§ Dataset

----------------

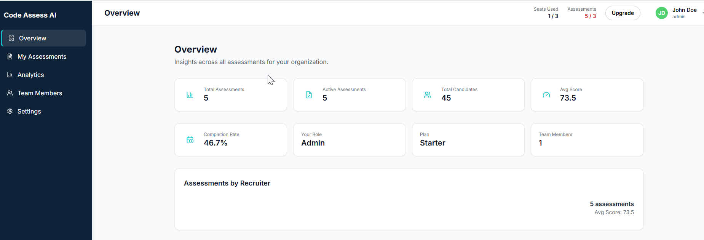The width and height of the screenshot is (704, 240).
Task: Click the Total Candidates users icon
Action: 428,95
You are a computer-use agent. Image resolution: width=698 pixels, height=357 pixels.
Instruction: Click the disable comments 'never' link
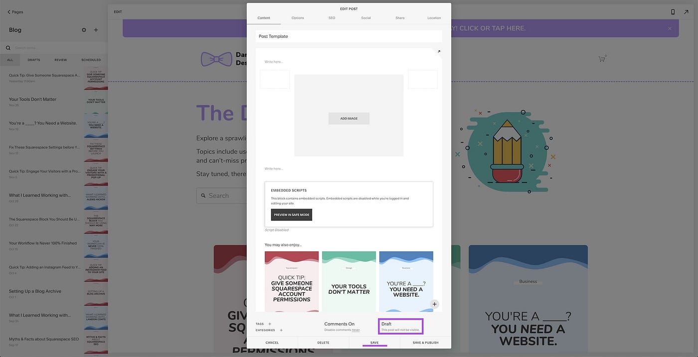pos(355,330)
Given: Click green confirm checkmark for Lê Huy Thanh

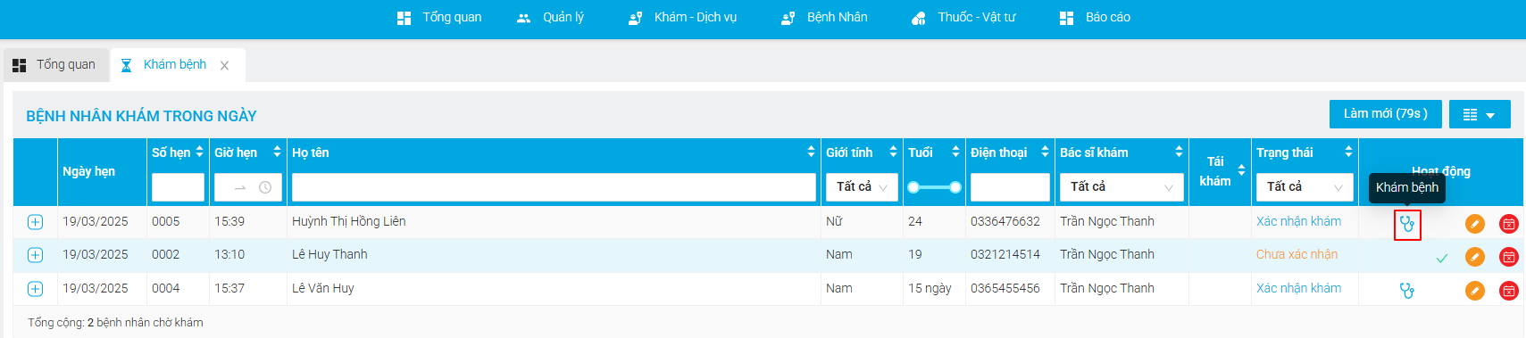Looking at the screenshot, I should tap(1441, 258).
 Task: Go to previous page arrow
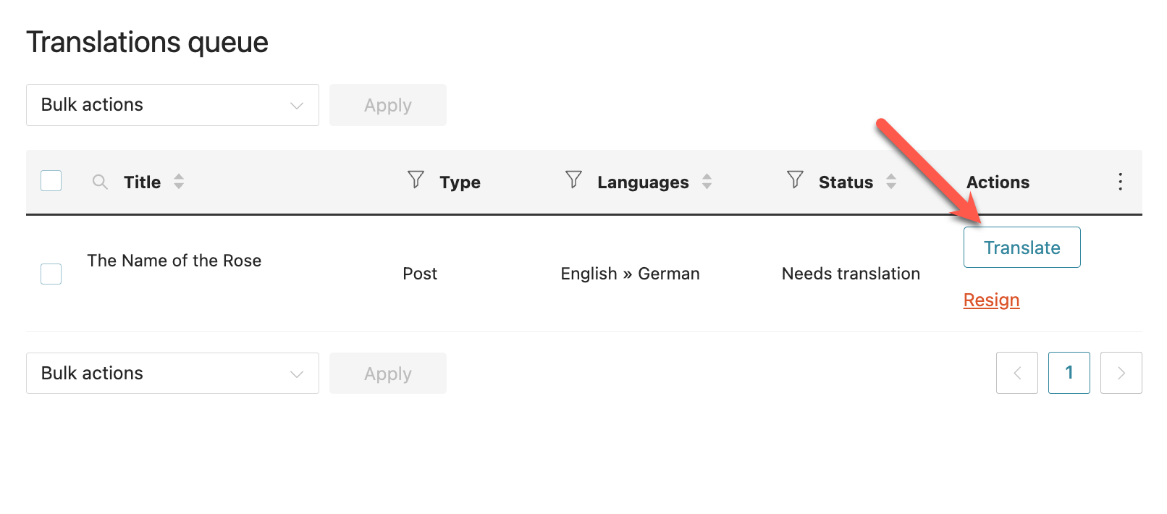pyautogui.click(x=1017, y=373)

----------------

§ Problem requirements
Could you render every line of the rows above as a numbered list, skipping blank lines and leaving the pictures out?

§ Output of the task
1. The width and height of the screenshot is (704, 240).
2. Task: Click the Total Candidates users icon
3. Action: 428,95
4. You are a computer-use agent. Image resolution: width=698 pixels, height=357 pixels.
5. Instruction: Click the disable comments 'never' link
6. pos(355,330)
7. Given: Click green confirm checkmark for Lê Huy Thanh
8. Looking at the screenshot, I should tap(1441, 258).
9.  Task: Go to previous page arrow
10. pyautogui.click(x=1017, y=373)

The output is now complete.